La très talentueuse Carey Mulligan, découverte grâce à sa performance dans An Education, défend de façon très convaincante le personnage fictif de Maud Watts. Cette militante représente de nombreuses femmes qui ont bravé les préjugés, la haine, la peur et la violence pour assurer un avenir meilleur à leurs filles. Mulligan offre une Maud déterminée malgré les épreuves et les découragements. Les autres actrices sont très convaincantes dans leur rôle respectif. Mentionnons, le très beau travail de Helena Bonham Carter qui se distance des rôles excentriques qui ont fait sa renommée pour habiter une pharmacienne-militante dont les convictions n’ont pas de limites. Bien que Meryl Streep soit très présente dans les publicités qui ont précédé la sortie du film, son apparition se limite à une seule scène. Dommage puisque dans le rôle de la célèbre activiste Emmeline Pankhurst, Streep aurait probablement eu l’occasion de briller de tous ses feux si le scénario lui avait accordé plus de place.

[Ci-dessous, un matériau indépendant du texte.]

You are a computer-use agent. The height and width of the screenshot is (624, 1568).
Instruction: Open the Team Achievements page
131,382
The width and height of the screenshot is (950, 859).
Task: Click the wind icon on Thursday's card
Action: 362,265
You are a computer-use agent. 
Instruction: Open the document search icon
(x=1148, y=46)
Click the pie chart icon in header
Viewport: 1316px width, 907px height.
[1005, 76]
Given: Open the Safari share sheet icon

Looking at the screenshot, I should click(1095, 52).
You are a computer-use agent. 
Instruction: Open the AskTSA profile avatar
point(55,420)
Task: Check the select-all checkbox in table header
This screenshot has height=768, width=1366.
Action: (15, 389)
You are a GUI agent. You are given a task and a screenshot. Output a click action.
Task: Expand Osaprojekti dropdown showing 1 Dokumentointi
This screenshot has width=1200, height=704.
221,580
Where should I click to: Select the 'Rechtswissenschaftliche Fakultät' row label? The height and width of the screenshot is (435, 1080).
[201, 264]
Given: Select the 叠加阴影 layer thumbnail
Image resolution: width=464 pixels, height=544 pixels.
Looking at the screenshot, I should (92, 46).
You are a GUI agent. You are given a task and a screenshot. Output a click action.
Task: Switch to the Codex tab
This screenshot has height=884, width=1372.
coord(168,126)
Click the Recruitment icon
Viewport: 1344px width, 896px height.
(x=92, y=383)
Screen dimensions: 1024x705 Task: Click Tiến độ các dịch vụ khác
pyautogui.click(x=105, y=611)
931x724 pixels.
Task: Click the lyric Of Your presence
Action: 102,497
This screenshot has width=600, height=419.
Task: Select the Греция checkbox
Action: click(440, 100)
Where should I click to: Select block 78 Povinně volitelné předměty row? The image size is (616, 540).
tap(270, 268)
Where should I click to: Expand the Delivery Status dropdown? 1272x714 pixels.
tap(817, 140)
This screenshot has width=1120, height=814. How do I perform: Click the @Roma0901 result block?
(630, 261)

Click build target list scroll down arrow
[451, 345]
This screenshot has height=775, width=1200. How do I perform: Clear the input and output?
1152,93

Le travail de Sarah Gavron derrière la caméra n’offre rien de nouveau, sa réalisation est conventionnelle. Suffragette n’est pas un film qui offre une relecture des codes du cinéma. Cependant, dans ce cas-ci, c’est un choix judicieux. La réalisatrice semble laisser la place au propos et aux personnages sans les étouffer avec des traitements stylistiques superflus.
Abi Morgan, scénariste de Shame et The Iron Lady, signe un scénario efficace quoique quelque peu académique. Grâce aux personnages principaux qui sont tous fictifs, elle se permet d’adopter un angle plus intime sur les suffragettes, tout en restant fidèle à l’Histoire grâce aux personnages historiques, comme Emmeline Pankhurst, Emily Davison et David Lloyd George, qui occupent des rôles secondaires.
Suffragette est un film visuellement splendide. Grâce à ses décors et ses costumes, le Londres de la période édouardienne est fidèlement recréé depuis ses logements exigus jusqu’à ses blanchisseries étouffantes en passant par ses étroites ruelles.
Il était grand temps que le mouvement des suffragettes ait un film digne de ce nom, plus de cent ans après les évènements. Sans être une grande pièce d’anthologie cinématographique, Suffragette est tout de même un film important. Comme il est indiqué à la fin du film, certains pays refusent toujours d’accorder aux femmes le droit de vote et même des droits de la personne élémentaires. Un film comme celui-ci se doit d’être vu et d’être discuté, particulièrement chez les jeunes générations où certains croient, à tort, que le féminisme n’a plus sa raison d’être en 2015.